Tasks to perform:
(1) In the heater thread:
(a) Where did chapter get the small oil-filled radiator?
(b) What does rowley say about how the motorcaravan smells?
(c) What does DABurleigh set the heater on?
(2) Can you replace "small radiator" with "fan heater" and write out the heater thread from "## cronkle (May" up to and including "in the past)"?

Passage given:
######
# Heater



## 109178 (Jan 12, 2008)

If so whats best sort to have? Thank You
Kind Regards Julie


----------



## chapter (May 1, 2005)

i use a small oil filled rad from B&Q 
chapter


----------



## DABurleigh (May 9, 2005)

If it is FULLY drained down, no. Why would you want to heat the outside if not to avoid damage from ice expansion?

Dave


----------



## chapter (May 1, 2005)

in my case i have the van loaded for w/ends so i leave all the lockers ect open at stops the bedding ect feeling damp 
chapter


----------



## 109178 (Jan 12, 2008)

DABurleigh said:


> If it is FULLY drained down, no. Why would you want to heat the outside if not to avoid damage from ice expansion?
> 
> Dave


Hi Dave, thank you for reply. Being new to all this, I asked as it seemed to me, if the boiler, tanks, and all water system is empty, then why do some put heaters on?
Kind Regards
Julie


----------



## rowley (May 14, 2005)

Like Dave I don't use any heating when the motorcaravan is on the drive. It never smells damp.


----------



## DABurleigh (May 9, 2005)

Julie,

Well I'm not new, but that's a damned good question if they do 

Like chapter, I do use one, set on a frostat because in my case I never drain the hot water tank, nor the loo flush pipes or shower head etc., but do dump the fresh tank and leave taps open after each trip.

chapter, where does the water come from that makes your bedding damp?

Dave


----------



## cronkle (May 1, 2005)

I have a small radiator on in the van at this time of year. I keep all of the lower cupboard doors open to stop any water that is still lying in the system from freezing up (having had that experience in the past)
######
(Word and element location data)
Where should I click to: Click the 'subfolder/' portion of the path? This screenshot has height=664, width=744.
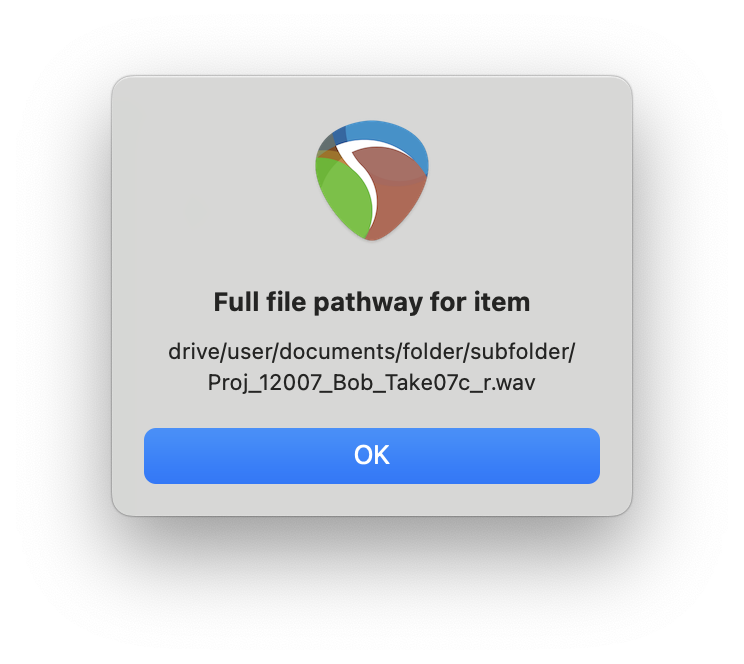(x=523, y=352)
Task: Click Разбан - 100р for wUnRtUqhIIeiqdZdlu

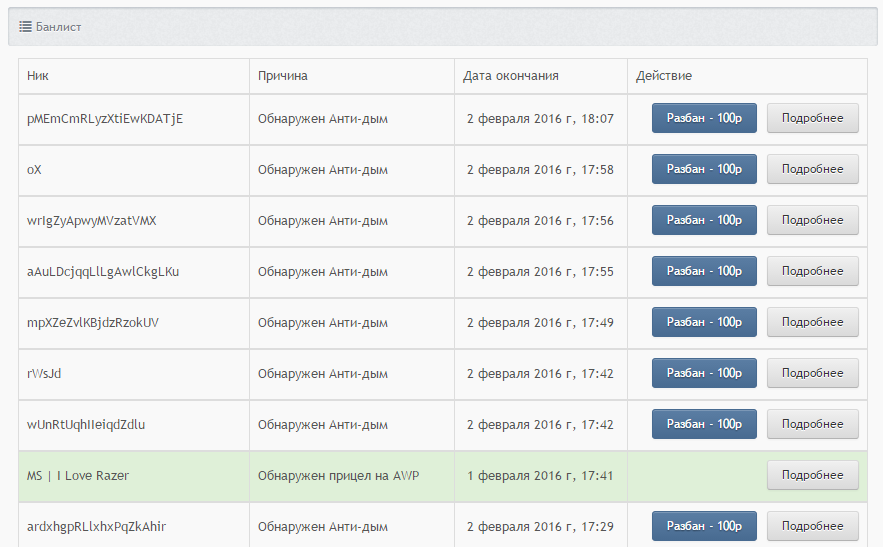Action: tap(704, 424)
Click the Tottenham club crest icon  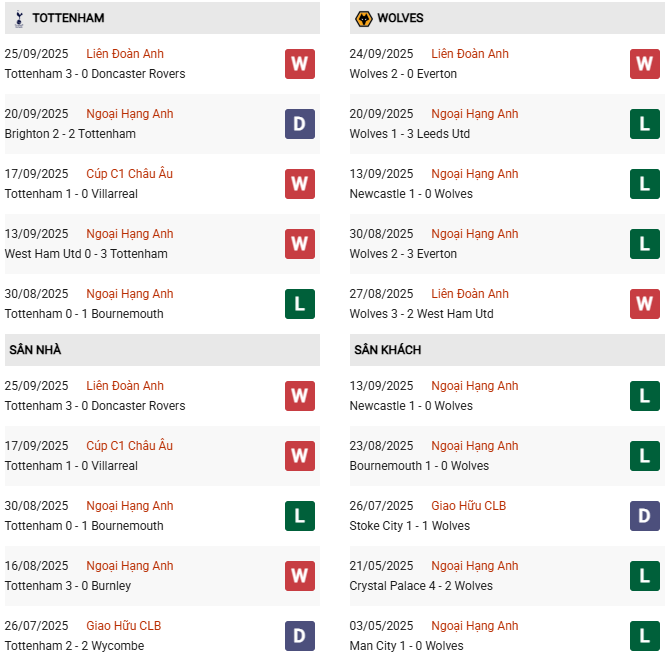coord(19,18)
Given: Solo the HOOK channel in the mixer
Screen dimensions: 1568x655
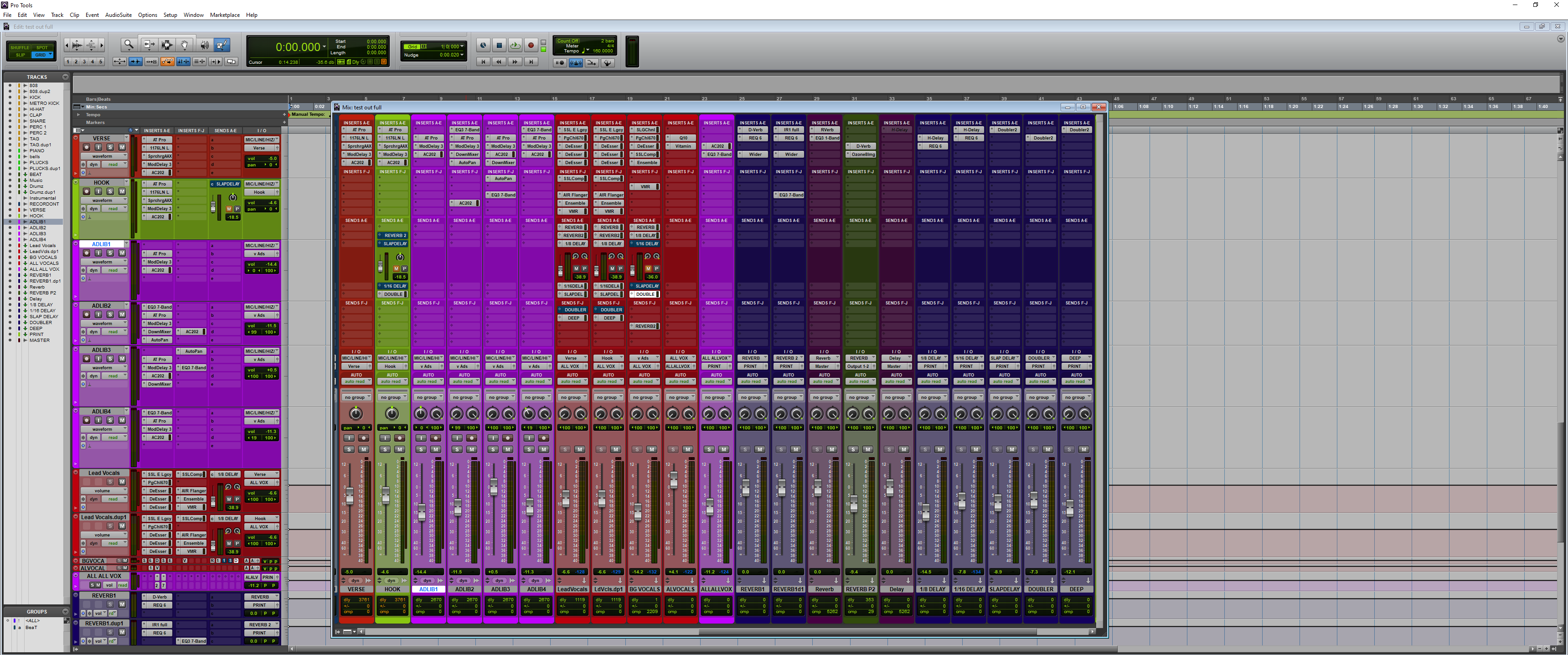Looking at the screenshot, I should 385,449.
######
Expected outputs:
(1)
(a) B&Q
(b) It never smells damp.
(c) A frostat

(2)
## cronkle (May 1, 2005)

I have a fan heater on in the van at this time of year. I keep all of the lower cupboard doors open to stop any water that is still lying in the system from freezing up (having had that experience in the past)